*GIVEN DATA*:

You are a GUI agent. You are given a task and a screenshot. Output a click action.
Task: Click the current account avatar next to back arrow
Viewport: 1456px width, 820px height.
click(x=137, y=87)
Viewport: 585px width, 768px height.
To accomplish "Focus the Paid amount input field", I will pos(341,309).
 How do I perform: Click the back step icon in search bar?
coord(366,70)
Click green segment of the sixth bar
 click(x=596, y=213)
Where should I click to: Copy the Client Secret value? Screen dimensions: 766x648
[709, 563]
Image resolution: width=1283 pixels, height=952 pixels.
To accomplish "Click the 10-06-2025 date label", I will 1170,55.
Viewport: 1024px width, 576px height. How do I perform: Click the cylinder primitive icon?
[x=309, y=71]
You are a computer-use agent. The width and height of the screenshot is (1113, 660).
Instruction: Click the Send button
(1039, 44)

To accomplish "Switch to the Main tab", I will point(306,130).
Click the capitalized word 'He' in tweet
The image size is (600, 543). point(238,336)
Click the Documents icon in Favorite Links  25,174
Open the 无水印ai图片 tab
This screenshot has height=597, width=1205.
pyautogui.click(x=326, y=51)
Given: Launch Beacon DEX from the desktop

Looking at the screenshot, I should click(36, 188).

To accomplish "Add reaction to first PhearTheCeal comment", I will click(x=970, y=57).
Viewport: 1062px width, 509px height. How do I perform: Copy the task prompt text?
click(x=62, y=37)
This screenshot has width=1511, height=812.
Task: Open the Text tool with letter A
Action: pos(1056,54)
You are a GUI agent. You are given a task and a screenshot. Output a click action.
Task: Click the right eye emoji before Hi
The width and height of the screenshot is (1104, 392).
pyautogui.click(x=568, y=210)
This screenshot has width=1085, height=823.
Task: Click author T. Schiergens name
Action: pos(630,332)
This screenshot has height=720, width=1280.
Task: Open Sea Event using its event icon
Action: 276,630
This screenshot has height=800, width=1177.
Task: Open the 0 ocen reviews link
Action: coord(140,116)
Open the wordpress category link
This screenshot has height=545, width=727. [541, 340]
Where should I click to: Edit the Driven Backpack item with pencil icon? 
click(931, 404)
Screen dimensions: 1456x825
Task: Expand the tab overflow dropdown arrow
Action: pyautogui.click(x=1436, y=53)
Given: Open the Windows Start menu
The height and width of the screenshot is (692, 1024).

*WHAT NEEDS TO BE DONE*: All of the entries above need to be printed again exactly.

*TASK OUTPUT*:
You are a GUI agent. You are given a task and a screenshot. Output a click action.
Task: Click the current account avatar next to back arrow
Viewport: 1456px width, 820px height.
click(x=137, y=87)
Viewport: 585px width, 768px height.
To accomplish "Focus the Paid amount input field", I will pos(341,309).
 How do I perform: Click the back step icon in search bar?
coord(366,70)
Click green segment of the sixth bar
 click(x=596, y=213)
Where should I click to: Copy the Client Secret value? Screen dimensions: 766x648
[709, 563]
Image resolution: width=1283 pixels, height=952 pixels.
To accomplish "Click the 10-06-2025 date label", I will 1170,55.
Viewport: 1024px width, 576px height. How do I perform: Click the cylinder primitive icon?
[x=309, y=71]
You are a computer-use agent. The width and height of the screenshot is (1113, 660).
Instruction: Click the Send button
(1039, 44)

To accomplish "Switch to the Main tab", I will point(306,130).
Click the capitalized word 'He' in tweet
The image size is (600, 543). point(238,336)
Click the Documents icon in Favorite Links  25,174
Open the 无水印ai图片 tab
This screenshot has height=597, width=1205.
pyautogui.click(x=326, y=51)
Given: Launch Beacon DEX from the desktop

Looking at the screenshot, I should click(36, 188).

To accomplish "Add reaction to first PhearTheCeal comment", I will click(x=970, y=57).
Viewport: 1062px width, 509px height. How do I perform: Copy the task prompt text?
click(x=62, y=37)
This screenshot has width=1511, height=812.
Task: Open the Text tool with letter A
Action: pos(1056,54)
You are a GUI agent. You are given a task and a screenshot. Output a click action.
Task: Click the right eye emoji before Hi
The width and height of the screenshot is (1104, 392).
pyautogui.click(x=568, y=210)
This screenshot has width=1085, height=823.
Task: Click author T. Schiergens name
Action: pos(630,332)
This screenshot has height=720, width=1280.
Task: Open Sea Event using its event icon
Action: 276,630
This screenshot has height=800, width=1177.
Task: Open the 0 ocen reviews link
Action: coord(140,116)
Open the wordpress category link
This screenshot has height=545, width=727. [541, 340]
Where should I click to: Edit the Driven Backpack item with pencil icon? 
click(931, 404)
Screen dimensions: 1456x825
Task: Expand the tab overflow dropdown arrow
Action: pyautogui.click(x=1436, y=53)
Given: Open the Windows Start menu
The height and width of the screenshot is (692, 1024).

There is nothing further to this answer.